一人で旅をして、無事この家に辿り着ける気もしないし……。
絶対、魔物に美味しくいただかれちゃうよねぇ……。
恐ろしい妄想に、ブルリと鳥肌を立てながら、私も要らないと首を振った。
それに、もし無事に辿り着けたとして、猫が城門で鍵を見せても、中に入れてもらえない気がする。
どこで拾ったんだ! などと怒られて、取り上げられるのが関の山だろう。
街の住民専用の通用門は、街の東側と西側にあるらしく、今回は東門から出発する事になった。

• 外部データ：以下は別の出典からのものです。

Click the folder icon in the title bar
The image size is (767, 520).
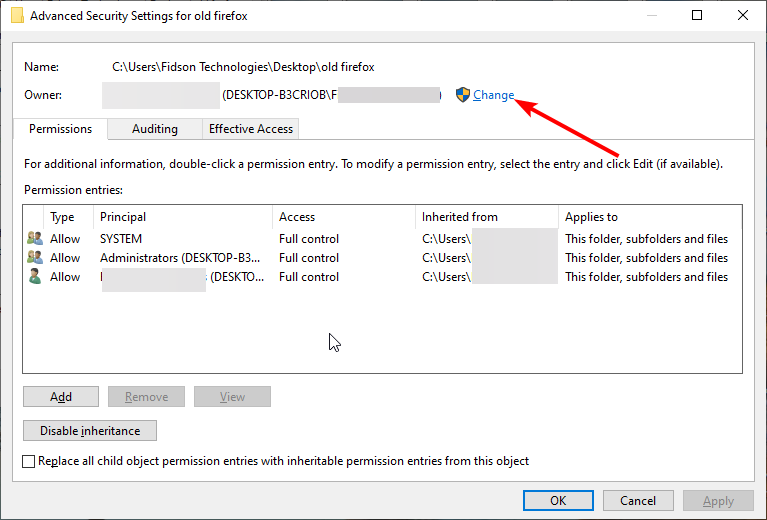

北側にも門はあるのだけれど、賭博の街から北の方角には町や村が無いため、あまり使われる事はないらしい。
「それじゃあ、鳥さん。お留守番よろしくね」
【はい! まかせて下さい!】
◆
鳥さんに別れを告げて玄関をでて、鬱蒼と茂った森にはいる。
森の中は、人が二人並べる程度の幅の、赤いレンガで舗装されていて歩きやすそうだ。
十分ほど歩くと、北の広場にある、晃音さんの銅像の真裏出た。
「ここに繋がってるンかぁ〜」
「わかりやすくていいわね」
「そうだね」
朝靄に包まれた北の広場には、まだ早朝ということも相まって人影はない。
「ここからは絨毯で行こうか」
空間収納から、魔法のじゅうたんを取り出したヒビキが、広げようとした矢先。
「ンわ! 道が消えたぞ?!」
カイ君の驚いた声に振り向くと、さっきまで歩いてきた道が消えている。
試しに、もう一度森へと片足を踏み入れると、道が出現した。
森に踏み入れた足を浮かせると、道も消える。
「ほぇー! すげえな! ヒビキ、ちょっとこれ待っててくれー」
首から外した鍵をヒビキに渡したカイ君が、単身森の中へ入ると、「すげぇえええええ!!!!」と叫びながら出てきた。
「道、消えてた?」
「うン! 消えたまンまだった!! おンもしれー!!」
鍵を受け取り、再び森に入ろうとしたカイ君に。
「ちょっと! カイ! いつまで遊んでるのよ! 日が暮れちゃうわよ!」
ピーちゃんの檄が飛ぶ。
「戻ってきた時に試そうね」
「うン…」
しっぽと耳をペタリと落としてしょんぼりするカイ君を、慰めながら絨毯を浮かび上がらせたヒビキが、西の門へ向けて舵を切った。